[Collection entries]
========================

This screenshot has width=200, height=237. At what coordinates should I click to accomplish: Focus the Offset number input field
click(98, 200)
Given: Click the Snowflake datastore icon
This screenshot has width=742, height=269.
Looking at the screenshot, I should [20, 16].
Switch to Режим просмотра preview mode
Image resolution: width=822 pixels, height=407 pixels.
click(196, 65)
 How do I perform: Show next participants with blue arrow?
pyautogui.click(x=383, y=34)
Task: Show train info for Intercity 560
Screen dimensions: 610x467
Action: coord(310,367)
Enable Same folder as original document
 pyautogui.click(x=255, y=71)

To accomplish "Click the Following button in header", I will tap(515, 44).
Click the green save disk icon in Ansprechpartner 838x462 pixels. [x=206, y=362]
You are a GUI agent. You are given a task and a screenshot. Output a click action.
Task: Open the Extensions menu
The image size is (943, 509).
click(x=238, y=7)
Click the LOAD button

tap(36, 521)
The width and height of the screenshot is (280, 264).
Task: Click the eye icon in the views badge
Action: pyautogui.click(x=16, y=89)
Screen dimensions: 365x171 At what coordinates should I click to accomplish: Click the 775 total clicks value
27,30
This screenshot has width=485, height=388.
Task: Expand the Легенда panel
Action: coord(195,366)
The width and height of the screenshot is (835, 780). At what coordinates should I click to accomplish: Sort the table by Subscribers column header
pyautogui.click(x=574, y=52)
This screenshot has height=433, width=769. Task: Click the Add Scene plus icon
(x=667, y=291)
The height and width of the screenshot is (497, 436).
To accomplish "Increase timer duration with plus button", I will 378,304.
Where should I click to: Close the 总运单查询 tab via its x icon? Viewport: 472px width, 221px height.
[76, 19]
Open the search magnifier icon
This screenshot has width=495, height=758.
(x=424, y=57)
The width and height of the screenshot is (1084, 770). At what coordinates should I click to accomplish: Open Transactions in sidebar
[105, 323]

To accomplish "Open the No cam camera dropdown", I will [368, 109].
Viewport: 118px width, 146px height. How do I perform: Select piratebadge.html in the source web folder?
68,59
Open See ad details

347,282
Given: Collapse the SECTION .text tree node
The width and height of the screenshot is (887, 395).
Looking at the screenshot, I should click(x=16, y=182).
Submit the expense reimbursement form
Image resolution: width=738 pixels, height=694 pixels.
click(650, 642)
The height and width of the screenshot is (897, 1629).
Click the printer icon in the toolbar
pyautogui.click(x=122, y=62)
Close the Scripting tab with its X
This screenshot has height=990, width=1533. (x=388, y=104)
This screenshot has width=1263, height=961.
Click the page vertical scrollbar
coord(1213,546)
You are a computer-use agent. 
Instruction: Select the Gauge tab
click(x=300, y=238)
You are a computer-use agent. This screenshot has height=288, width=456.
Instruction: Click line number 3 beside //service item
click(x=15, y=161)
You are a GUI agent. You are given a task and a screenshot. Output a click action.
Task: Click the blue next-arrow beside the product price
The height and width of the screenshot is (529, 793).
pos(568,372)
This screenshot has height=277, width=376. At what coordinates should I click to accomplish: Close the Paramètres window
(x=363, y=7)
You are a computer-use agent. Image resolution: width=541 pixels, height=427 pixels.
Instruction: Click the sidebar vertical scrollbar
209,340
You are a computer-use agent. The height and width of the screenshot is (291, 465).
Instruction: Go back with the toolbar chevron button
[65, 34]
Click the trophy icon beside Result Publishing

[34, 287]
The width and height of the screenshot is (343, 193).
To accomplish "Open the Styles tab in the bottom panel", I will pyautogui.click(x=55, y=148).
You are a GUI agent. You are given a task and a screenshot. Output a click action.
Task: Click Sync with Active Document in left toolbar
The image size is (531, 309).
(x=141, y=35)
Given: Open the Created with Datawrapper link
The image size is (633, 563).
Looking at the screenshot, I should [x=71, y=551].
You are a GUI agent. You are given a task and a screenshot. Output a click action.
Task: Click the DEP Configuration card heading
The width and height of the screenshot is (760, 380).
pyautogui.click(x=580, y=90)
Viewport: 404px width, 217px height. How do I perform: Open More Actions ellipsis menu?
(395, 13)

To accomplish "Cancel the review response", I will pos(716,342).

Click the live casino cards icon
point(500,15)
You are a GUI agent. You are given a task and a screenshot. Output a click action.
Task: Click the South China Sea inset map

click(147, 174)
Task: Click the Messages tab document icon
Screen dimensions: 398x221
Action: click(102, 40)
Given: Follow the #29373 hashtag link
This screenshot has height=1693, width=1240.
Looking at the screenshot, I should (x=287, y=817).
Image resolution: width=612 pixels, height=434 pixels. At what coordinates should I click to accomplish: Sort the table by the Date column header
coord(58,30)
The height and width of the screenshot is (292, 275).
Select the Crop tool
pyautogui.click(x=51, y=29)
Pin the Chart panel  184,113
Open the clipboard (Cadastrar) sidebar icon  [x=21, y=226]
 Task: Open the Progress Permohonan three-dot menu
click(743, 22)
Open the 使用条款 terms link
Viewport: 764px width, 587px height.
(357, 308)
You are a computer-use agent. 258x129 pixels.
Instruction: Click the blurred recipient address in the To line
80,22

========================

## WORK TASK
Write each line of the data down again exactly as it reads.

## ANSWER TO THE PROBLEM
This screenshot has width=200, height=237. At what coordinates should I click to accomplish: Focus the Offset number input field
click(98, 200)
Given: Click the Snowflake datastore icon
This screenshot has width=742, height=269.
Looking at the screenshot, I should [20, 16].
Switch to Режим просмотра preview mode
Image resolution: width=822 pixels, height=407 pixels.
click(196, 65)
 How do I perform: Show next participants with blue arrow?
pyautogui.click(x=383, y=34)
Task: Show train info for Intercity 560
Screen dimensions: 610x467
Action: coord(310,367)
Enable Same folder as original document
 pyautogui.click(x=255, y=71)

To accomplish "Click the Following button in header", I will tap(515, 44).
Click the green save disk icon in Ansprechpartner 838x462 pixels. [x=206, y=362]
You are a GUI agent. You are given a task and a screenshot. Output a click action.
Task: Open the Extensions menu
The image size is (943, 509).
click(x=238, y=7)
Click the LOAD button

tap(36, 521)
The width and height of the screenshot is (280, 264).
Task: Click the eye icon in the views badge
Action: pyautogui.click(x=16, y=89)
Screen dimensions: 365x171 At what coordinates should I click to accomplish: Click the 775 total clicks value
27,30
This screenshot has width=485, height=388.
Task: Expand the Легенда panel
Action: coord(195,366)
The width and height of the screenshot is (835, 780). At what coordinates should I click to accomplish: Sort the table by Subscribers column header
pyautogui.click(x=574, y=52)
This screenshot has height=433, width=769. Task: Click the Add Scene plus icon
(x=667, y=291)
The height and width of the screenshot is (497, 436).
To accomplish "Increase timer duration with plus button", I will 378,304.
Where should I click to: Close the 总运单查询 tab via its x icon? Viewport: 472px width, 221px height.
[76, 19]
Open the search magnifier icon
This screenshot has width=495, height=758.
(x=424, y=57)
The width and height of the screenshot is (1084, 770). At what coordinates should I click to accomplish: Open Transactions in sidebar
[105, 323]

To accomplish "Open the No cam camera dropdown", I will [368, 109].
Viewport: 118px width, 146px height. How do I perform: Select piratebadge.html in the source web folder?
68,59
Open See ad details

347,282
Given: Collapse the SECTION .text tree node
The width and height of the screenshot is (887, 395).
Looking at the screenshot, I should click(x=16, y=182).
Submit the expense reimbursement form
Image resolution: width=738 pixels, height=694 pixels.
click(650, 642)
The height and width of the screenshot is (897, 1629).
Click the printer icon in the toolbar
pyautogui.click(x=122, y=62)
Close the Scripting tab with its X
This screenshot has height=990, width=1533. (x=388, y=104)
This screenshot has width=1263, height=961.
Click the page vertical scrollbar
coord(1213,546)
You are a computer-use agent. 
Instruction: Select the Gauge tab
click(x=300, y=238)
You are a computer-use agent. This screenshot has height=288, width=456.
Instruction: Click line number 3 beside //service item
click(x=15, y=161)
You are a GUI agent. You are given a task and a screenshot. Output a click action.
Task: Click the blue next-arrow beside the product price
The height and width of the screenshot is (529, 793).
pos(568,372)
This screenshot has height=277, width=376. At what coordinates should I click to accomplish: Close the Paramètres window
(x=363, y=7)
You are a computer-use agent. Image resolution: width=541 pixels, height=427 pixels.
Instruction: Click the sidebar vertical scrollbar
209,340
You are a computer-use agent. The height and width of the screenshot is (291, 465).
Instruction: Go back with the toolbar chevron button
[65, 34]
Click the trophy icon beside Result Publishing

[34, 287]
The width and height of the screenshot is (343, 193).
To accomplish "Open the Styles tab in the bottom panel", I will pyautogui.click(x=55, y=148).
You are a GUI agent. You are given a task and a screenshot. Output a click action.
Task: Click Sync with Active Document in left toolbar
The image size is (531, 309).
(x=141, y=35)
Given: Open the Created with Datawrapper link
The image size is (633, 563).
Looking at the screenshot, I should [x=71, y=551].
You are a GUI agent. You are given a task and a screenshot. Output a click action.
Task: Click the DEP Configuration card heading
The width and height of the screenshot is (760, 380).
pyautogui.click(x=580, y=90)
Viewport: 404px width, 217px height. How do I perform: Open More Actions ellipsis menu?
(395, 13)

To accomplish "Cancel the review response", I will pos(716,342).

Click the live casino cards icon
point(500,15)
You are a GUI agent. You are given a task and a screenshot. Output a click action.
Task: Click the South China Sea inset map

click(147, 174)
Task: Click the Messages tab document icon
Screen dimensions: 398x221
Action: click(102, 40)
Given: Follow the #29373 hashtag link
This screenshot has height=1693, width=1240.
Looking at the screenshot, I should (x=287, y=817).
Image resolution: width=612 pixels, height=434 pixels. At what coordinates should I click to accomplish: Sort the table by the Date column header
coord(58,30)
The height and width of the screenshot is (292, 275).
Select the Crop tool
pyautogui.click(x=51, y=29)
Pin the Chart panel  184,113
Open the clipboard (Cadastrar) sidebar icon  [x=21, y=226]
 Task: Open the Progress Permohonan three-dot menu
click(743, 22)
Open the 使用条款 terms link
Viewport: 764px width, 587px height.
(357, 308)
You are a computer-use agent. 258x129 pixels.
Instruction: Click the blurred recipient address in the To line
80,22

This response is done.